Over at Shaping Tomorrow’s World Bernard J. was looking for a scene out of Frank Herbert’s novel Dune. It’s from the dinner given by the Duke for the nobility of Arakis, just after the chapter where the Duke and Paul witness the loss of a harvester to a sandworm and shortly before the Harkonnen invasion.
The banker picked up his water flagon, gestured with it at Bewt. “None of us here can surpass Master Lingar Bewt in flowery phrases. One might almost assume he aspired to Great House status. Come, Master Bewt, lead us in a toast. Perhaps you’ve a dollop of wisdom for the boy who must be treated like a man.”
Jessica clenched her right hand into a fist beneath the table. She saw a handsignal pass from Halleck to Idaho, saw the house troopers along the walls move into positions of maximum guard.
Bewt cast a venomous glare at the banker.
Paul glanced at Halleck, took in the defensive positions of his guards, looked at the banker until the man lowered the water flagon. He said: “Once, on Caladan, I saw the body of a drowned fisherman recovered. He–”
“Drowned?” It was the stillsuit manufacturer’s daughter.
Paul hesitated, then: “Yes. Immersed in water until dead. Drowned.”
“What an interesting way to die,” she murmured.
Paul’s smile became brittle. He returned his attention to the banker. “The interesting thing about this man was the wounds on his shoulders–made by another fisherman’s claw-boots. This fisherman was one of several in a boat–a craft for traveling on water–that foundered . . . sank beneath the water. Another fisherman helping recover the body said he’d seen marks like this man’s wounds several times. They meant another drowning fisherman had tried to stand on this poor fellow’s shoulders in the attempt to reach up to the surface–to reach air.”
“Why is this interesting?” the banker asked.
“Because of an observation made by my father at the time. He said the drowning man who climbs on your shoulders to save himself is understandable– except when you see it happen in the drawing room.” Paul hesitated just long enough for the banker to see the point coming, then: “And, I should add, except when you see it at the dinner table.”
A sudden stillness enfolded the room.
That was rash, Jessica thought. This banker might have enough rank to call my son out. She saw that Idaho was poised for instant action. The House troopers were alert.

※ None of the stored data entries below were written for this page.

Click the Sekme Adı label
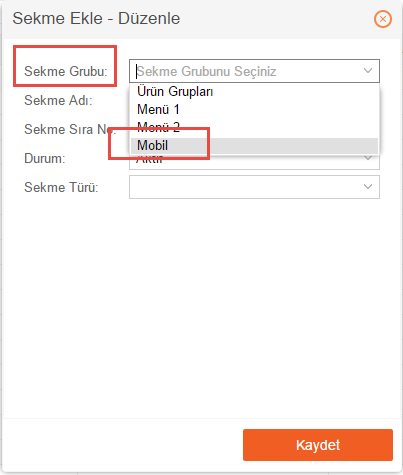Screen dimensions: 403x475 point(58,100)
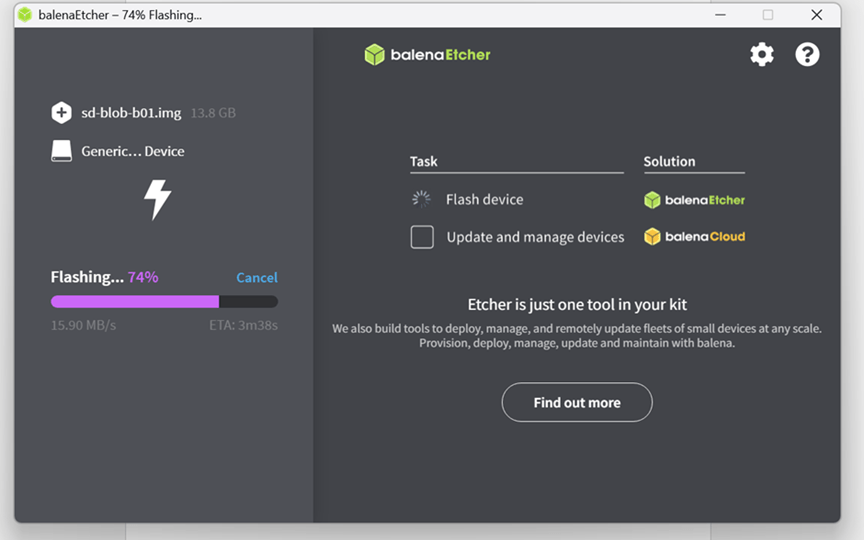Viewport: 864px width, 540px height.
Task: Click the lightning bolt flash icon
Action: pos(157,199)
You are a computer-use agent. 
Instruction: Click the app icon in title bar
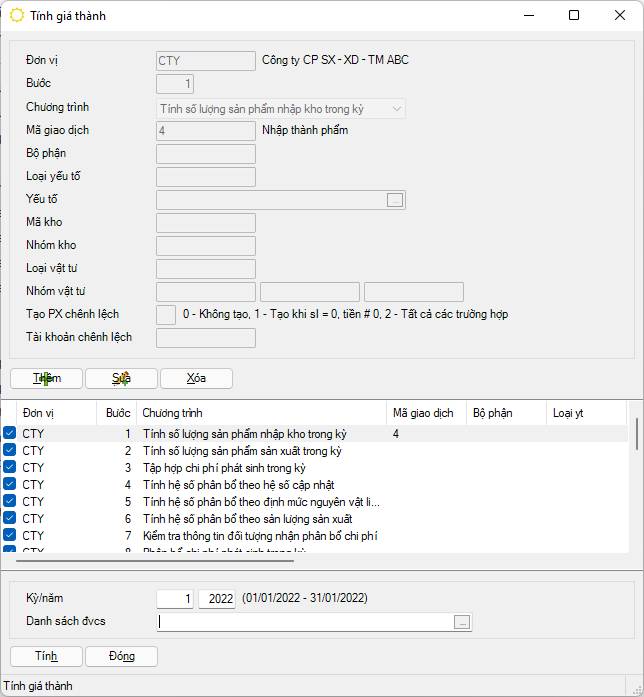[x=17, y=15]
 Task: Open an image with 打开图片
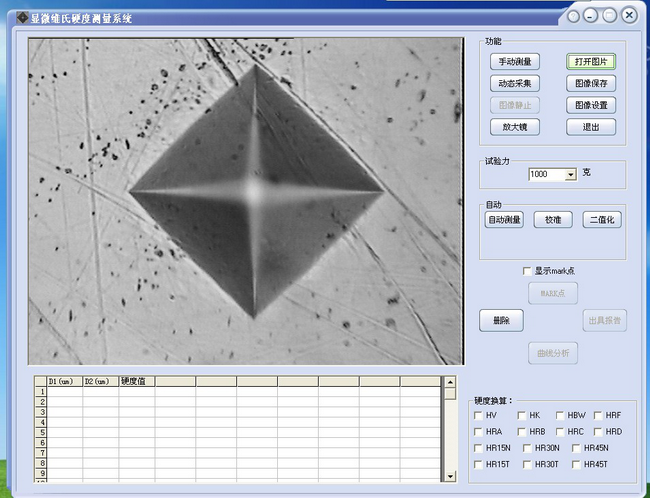click(590, 61)

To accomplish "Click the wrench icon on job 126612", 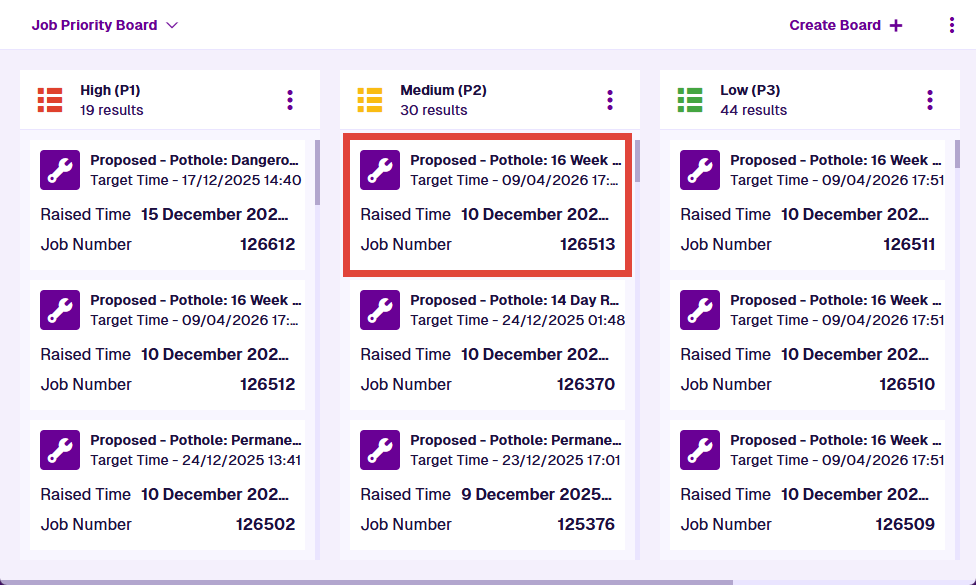I will pos(60,170).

Gurney Halleck had his eyes on the men opposite him.
“Ho-ho-ho-o-o-o!” It was the smuggler, Tuek, head thrown back laughing with complete abandon.

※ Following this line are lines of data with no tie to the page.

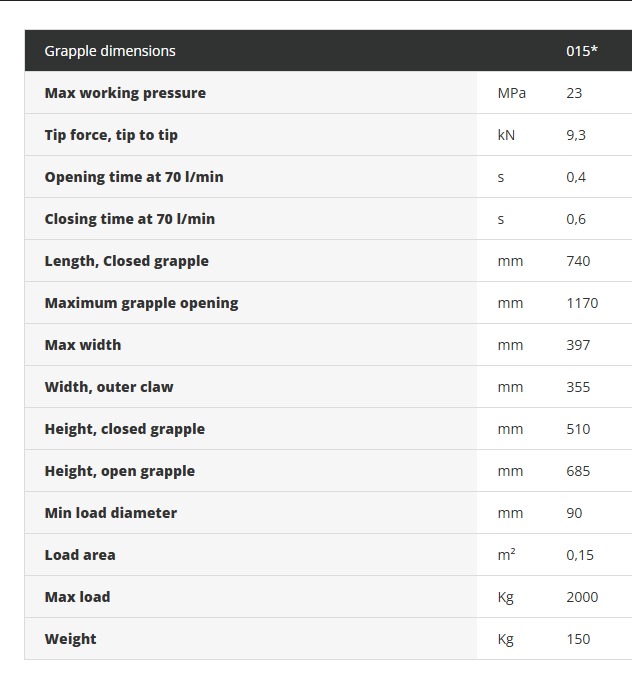The width and height of the screenshot is (632, 673).
Task: Select the 'Max working pressure' row label
Action: click(x=125, y=93)
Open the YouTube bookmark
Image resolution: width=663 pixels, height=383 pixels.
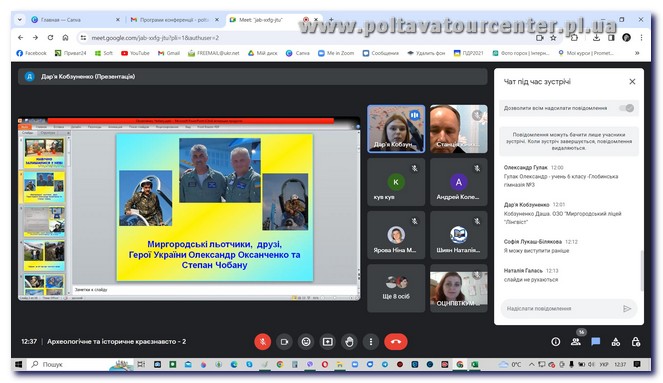pyautogui.click(x=135, y=53)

Nervous smiles appeared around the table.
Bewt was grinning.
The banker had pushed his chair back, was glaring at Paul.
Kynes said: “One baits an Atreides at his own risk.”
“Is it Atreides custom to insult their guests?” the banker demanded.

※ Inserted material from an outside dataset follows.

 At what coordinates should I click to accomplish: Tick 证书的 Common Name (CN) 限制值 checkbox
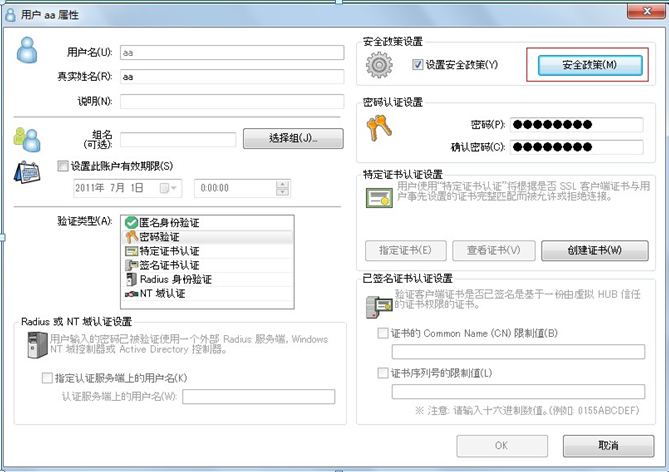(x=383, y=333)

Before Paul could answer, Jessica leaned forward, said: “Sir!” And she thought: We must learn this Harkonnen creature’s game. Is he here to try for Paul? Does he have help?
“My son displays a general garment and you claim it’s cut to your fit?” Jessica asked. “What a fascinating revelation.” She slid a hand down to her leg to the crysknife she had fastened in a calf-sheath.
The banker turned his glare on Jessica. Eyes shifted away from Paul and she saw him ease himself back from the table, freeing himself for action. He had focused on the code word: garment. “Prepare for violence. “
Kynes directed a speculative look at Jessica, gave a subtle hand signal to Tuek.
The smuggler lurched to his feet, lifted his flagon. “I’ll give you a toast,” he said. “To young Paul Atreides, still a lad by his looks, but a man by his actions.”